Девушка отчаянно крутит головой: не придем!

– И потом подумают, что это я вас туда запихнул, – уже менее уверенно добавляет начальник.

– Не подумают. Мы всем скажем, что сами.

– Сами, сами, – недовольно бормочет Вася Иваныч, – сами с усами…

На этот раз он гасит папиросу очень долго, так долго, что у Гошки начинает сосать под ложечкой. Потом, страдальчески морща лицо, заявляет:

– Ну, хорошо. Пользуйтесь моей слабостью, занимайте. Только чур…

– Мы же договорились! – перебивает Гошка. – Ничего не попросим, ни одного гвоздя!

Зимник был поставлен геологами еще до того, как здесь вырос поселок. Потом, когда пришли буровики и по обоим берегам таежного ручья протянулись улицы, зимник был заброшен. В нем одно время помещался магазин, потом керносклад, потом еще что-то. Но из-за отдаленности от него скоро отказались. Теперь он пустовал, по нему день и ночь гулял ветер, бросая в оконные проемы то пригоршни дождя, то летучие семена таежных трав.

Только великие оптимисты могли решиться жить в нем.

Взявшись за руки, они долго бродят по зимнику и вокруг него. Под ноги им попадают круглые, гладко выбуренные в глубинах земли столбики породы – керн. Потом они садятся на подоконник и начинают целоваться. День жаркий, безоблачный; воздух наполнен терпким запахом смородины, растущей по ту сторону ручья, жужжанием пчел, солнцем, и они, сидя на горячем подоконнике, чувствуют себя самыми счастливыми на земле.

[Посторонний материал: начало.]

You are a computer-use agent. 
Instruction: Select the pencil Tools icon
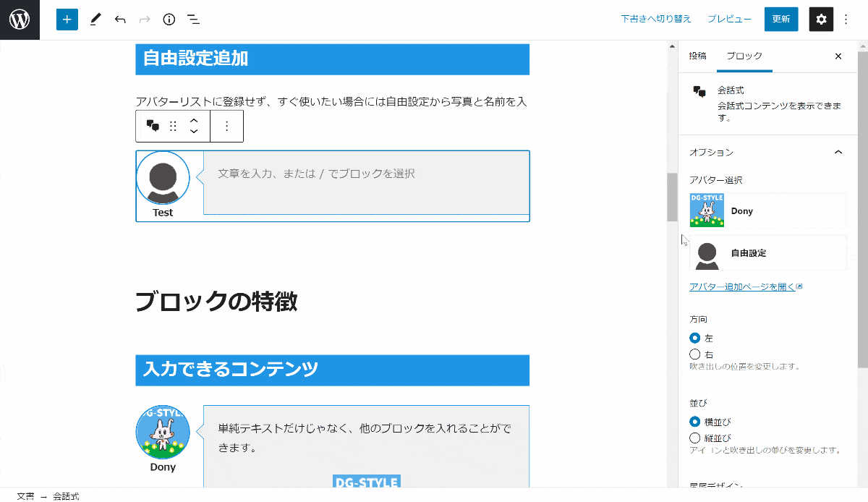click(95, 20)
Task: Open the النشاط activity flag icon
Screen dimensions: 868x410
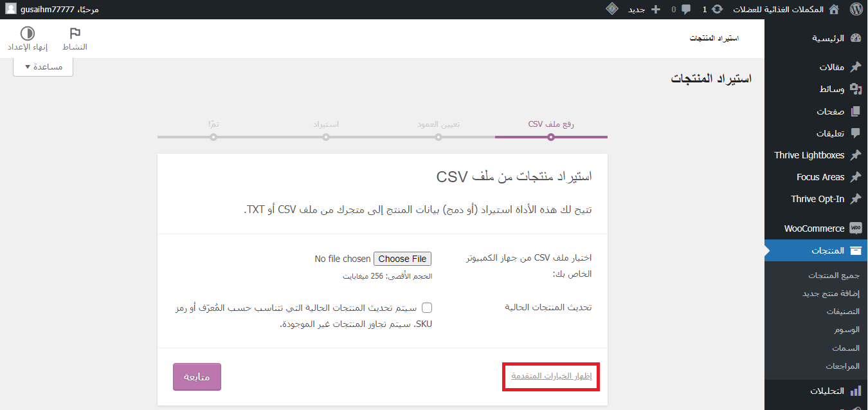Action: click(75, 33)
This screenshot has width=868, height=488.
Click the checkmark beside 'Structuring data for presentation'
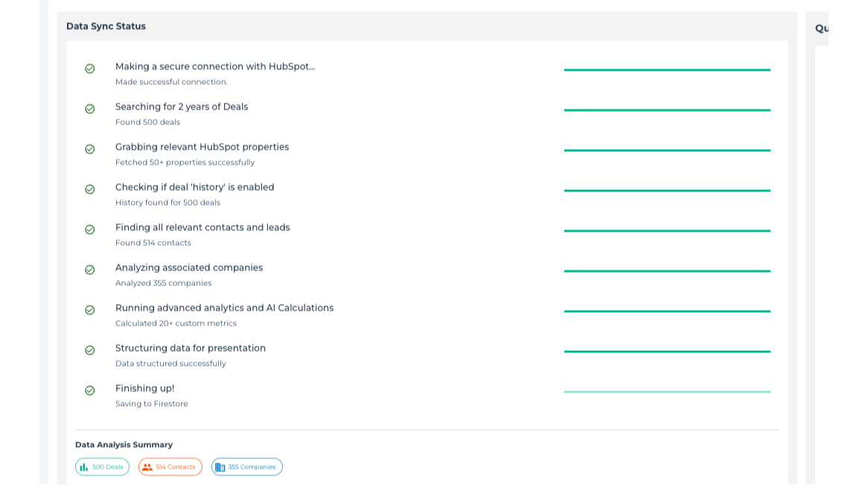tap(90, 349)
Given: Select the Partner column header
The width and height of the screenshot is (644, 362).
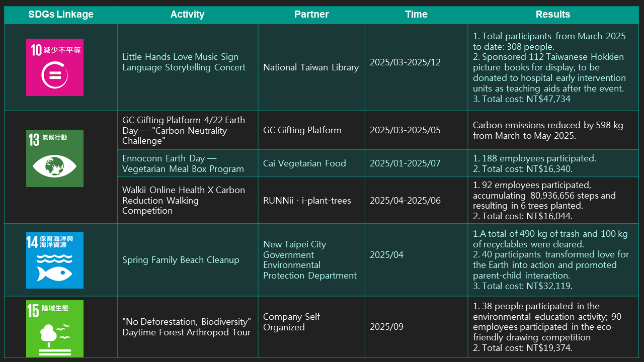Looking at the screenshot, I should (311, 14).
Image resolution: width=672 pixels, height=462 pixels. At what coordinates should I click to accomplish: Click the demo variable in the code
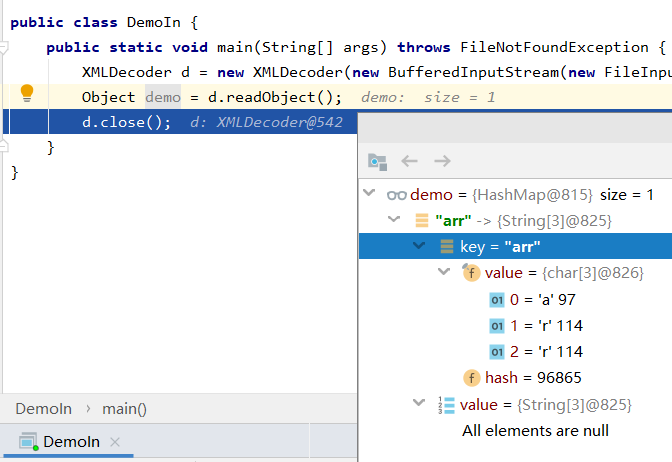coord(163,97)
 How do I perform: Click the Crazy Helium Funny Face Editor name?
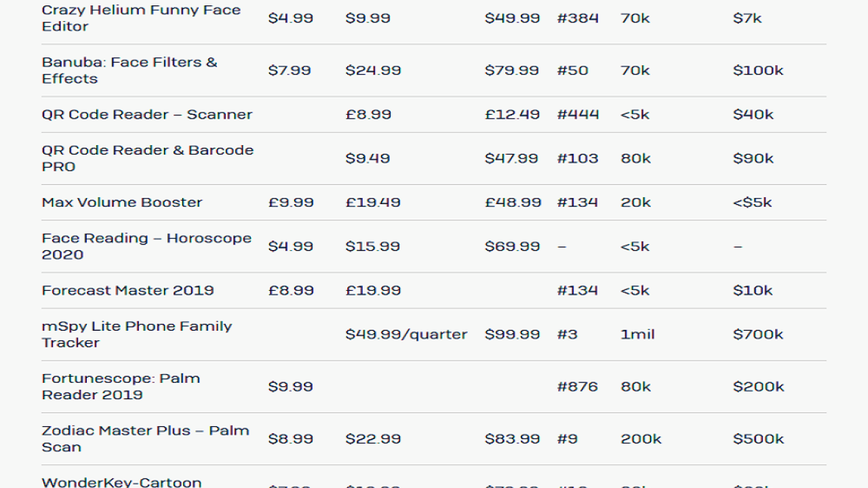(141, 18)
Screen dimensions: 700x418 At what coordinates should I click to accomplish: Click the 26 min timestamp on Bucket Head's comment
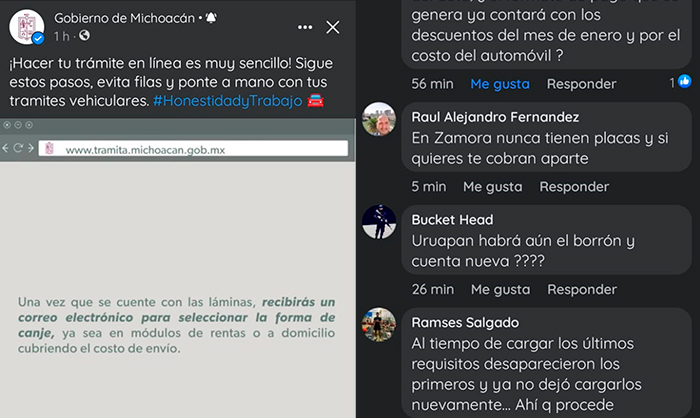(x=433, y=289)
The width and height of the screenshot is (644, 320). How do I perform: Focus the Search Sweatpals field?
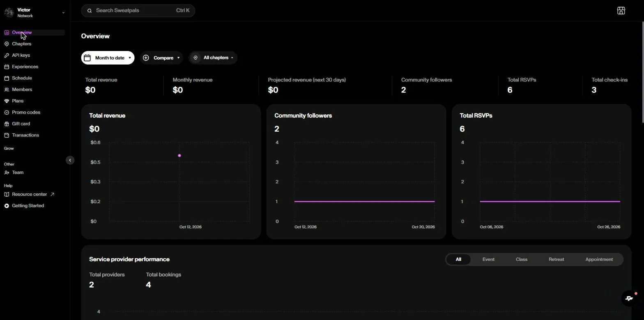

– Ну, будет нам, как маленькие, – говорит, наконец, смущенно Нюся и, спрыгнув на пол, прикладывает ладони к щекам: как они горят!

Гошка смотрит на нее и улыбается, он еще не может привыкнуть к тому, что эта девчонка с простенькими косицами – его жена.

Приказом по партии Вася Иваныч дал им как молодоженам три свободных дня, и они принялись за дело.

Сначала они выгребли и вымели из зимника весь накопившийся там хлам. Потом Гошка залез на сруб и долго осматривал проломанный в двух местах потолок.

Посидел, покурил и подался в тайгу.

Он разыскал старые выработки и, совершив несколько вылазок, натаскал кучу горбылей. Из поселка принес топор, пилу, стамеску и до вечера строгал горбыли, превращая их в доски. Этими досками он залатал потолок. Из оставшихся сколотил двери и крылечко об одну ступеньку. Двери получились неказистыми на вид, зато добротными, как в сказке о трех медведях.